From this new lens of animal-experience, I can begin to explain more thoroughly a number of other things, such as my paradoxical experience at Teaching Drum. I can begin to understand why it was both an empowering and a disempowering experience, why it helped me grow up and traumatize me simultaneously.
It was empowering and positive for me to the extent that I followed my inner drive to break out of domestication in mainstream life, to enter a flow of being that was connected to the woods life around me, to be a human animal living in much closer contact with nature.

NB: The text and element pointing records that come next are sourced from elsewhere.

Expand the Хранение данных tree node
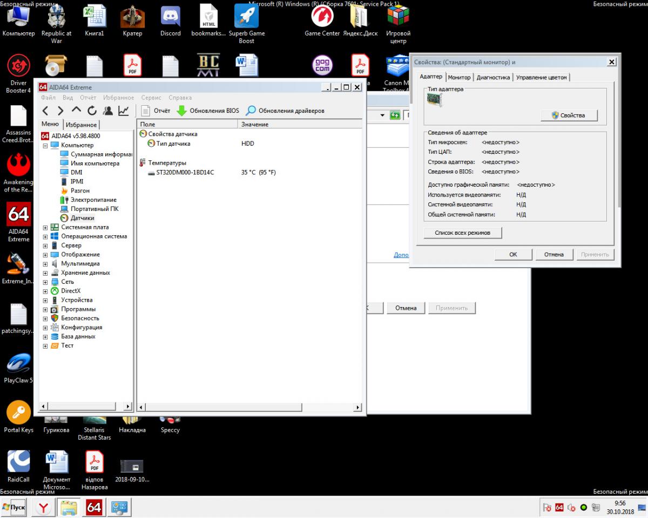The image size is (648, 518). 45,273
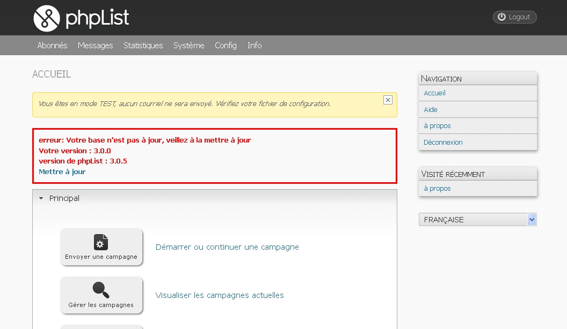Open Aide in the Navigation panel

(x=431, y=110)
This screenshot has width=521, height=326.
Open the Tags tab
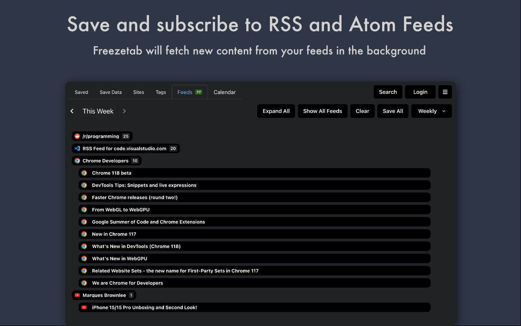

It was disempowering and negative to the extent that it crushed my fragile sense of joy and exploration in my newly-inhabited animal self, by employing forceful methods and psychological acrobatics and manipulations to maintain my position. Even a love of chocolate can be destroyed by oppression.
The basic fount that I need to drink from is a joy of being alive. It’s not, I think, the type of spiritual joy that the word usually connotes. It’s a raw, aggressive exuberance that has a hint of violence and rage and cruelty in it, but only insofar as those are part of life. “Respect for life” and “joy in life” are oft-used phrases that carry gentle undercurrents, but that gentleness cannot encompass the violence of hunting prey, the forcefulness of giving birth, the power of a lightning strike, all of which display the power of life as much as enjoying a sunny day by a gently flowing river.
Past experiences I have sought have been attempts by me to seek out that dark animal joy, in whole or in part. The conundrum is that any attempt to systematize that experience destroys it. To be animal is to be wild. To be wild is to be beyond true control. Inner wildness is not to be tamed, only to be partnered with.